Strategi dan Kunci Futsal Dapat Bertahan

Futsal Selalu Memiliki Tempat di Hati Penggemarnya

Di tengah serbuan tren kilat dan tantangan infrastruktur, futsal masih dapat bertahan karena mempunyai nilai budaya yang sudah mengakar. Bagi beberapa orang, futsal bukan hanya kegiatan coba-coba, melainkan sebuat ritual yang mungkin sulit digantikan. Ikatan yang terjalin di lapangan lebih kuat daripada euforia sesaat media sosial yang ditawarkan oleh tren olahraga baru.

Futsal dianggap sebagai oasis komunitas, yakni media untuk melepas penat setelah seharian beraktivitas, membangun keterhubungan dengan sesama, hingga menjalin persahabatan lintas batas profesi dan usia. Format turnamen kecil antarkelas, antarkantor, atau antarkampus terus hidup subur sebagai penyalur energi kompetitif masyarakat.

Kunci dari bertahannya futsal juga terletak pada kebutuhan akan interaksi tatap muka dan kompetisi. Kala perkembangan dunia digital yang semakin hebat, futsal menjadi alasan mendasar bagi sebagian orang untuk berjumpa dan bersenda gurau. Selain itu, futsal juga menawarkan ledakan adrenalin yang cepat, di mana para pemainnya tidak memerlukan waktu berjam-jam seperti sepak bola untuk mendapatkan kepuasan berkompetisi.

Sejarah futsal yang berkembang di Indonesia selama beberapa dekade telah menjadi cerminan semangat masyarakat. Bukan hanya sekadar mencetak gol sebanyak-banyaknya ke gawang lawang, permainan ini juga menjadi akar budaya olahraga rakyat yang mampu beradaptasi dan tak lekang ditelan oleh waktu.

Futsal bukan hanya media untuk membuat tubuh menjadi bugar, tetapi mampu melatih kemampuan-kemampuan lain. Mulai dari mengorganisir jadwal secara efisien, mencari lawan main yang tepat, hingga mengatur keuangan bersama guna membayar sewa lapangan secara patungan dengan adil. Hal ini menunjukkan bahwa futsal bermanfaat dari sisi kesehatan, emosional, hingga kemampuan berpikir.

Pada akhirnya, balada futsal merupakan kisah sukses tentang ketahanan olahraga dan budaya di era mobilitas tinggi. Walaupun terus-menerus dibombardir oleh tren-tren baru yang serba cepat dan jauh lebih menawan, futsal tidak pernah kehilangan daya tariknya. Mengutip repository.upi.edu, futsal dapat memfasilitasi terjadinya kompetisi, kerja sama, kompromi, dan konflik.

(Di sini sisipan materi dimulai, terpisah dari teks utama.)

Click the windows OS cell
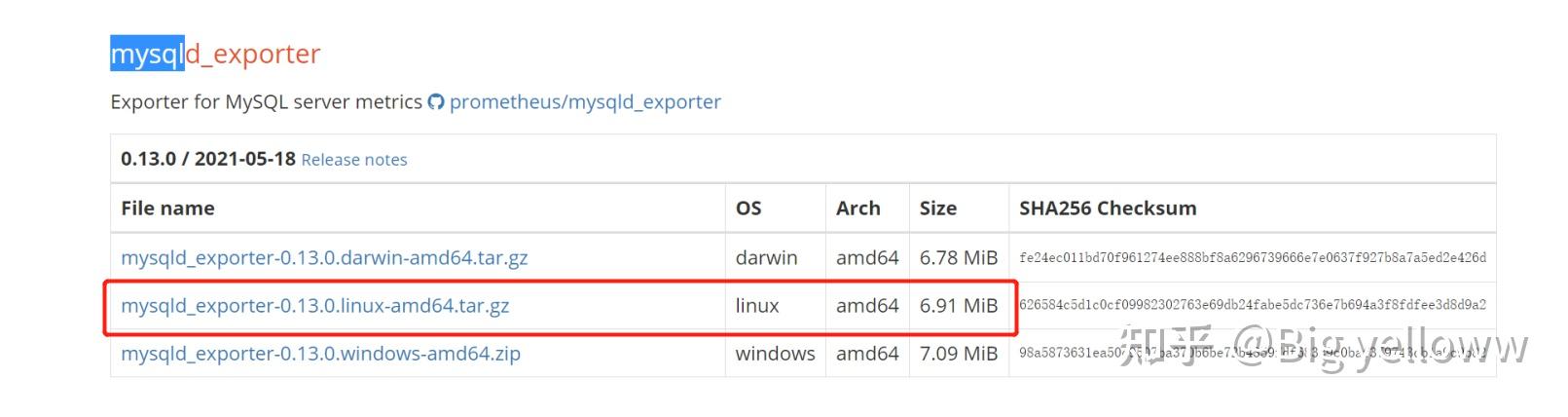This screenshot has width=1568, height=417. 775,354
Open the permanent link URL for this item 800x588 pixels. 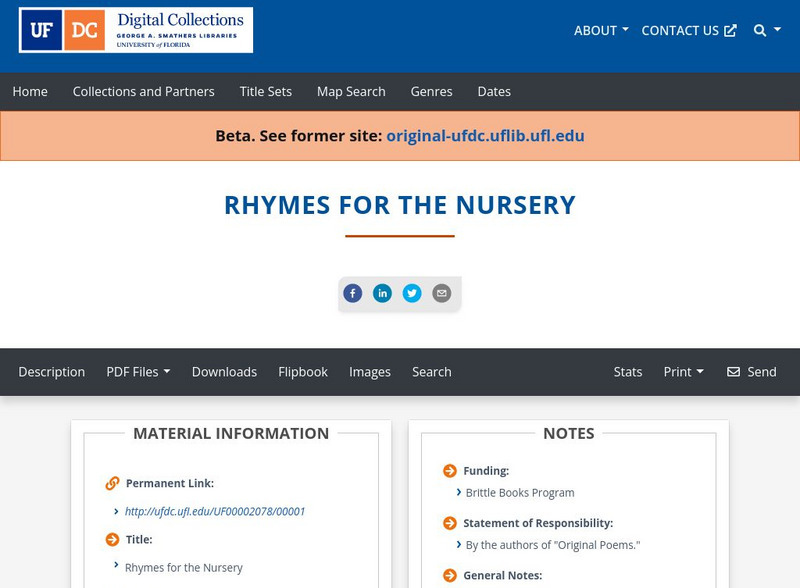(216, 510)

Futsal mungkin bukanlah topik utama atau simbol ‘kalcer’ yang viral, tetapi akan selalu menjadi salah satu jantung olahraga yang berdetak stabil. Futsal menjadi tempat di mana sebagian orang Indonesia dapat melepaskan diri dari tuntutan hidup dan menemukan identitas asli dirinya dalam komunitas kecil.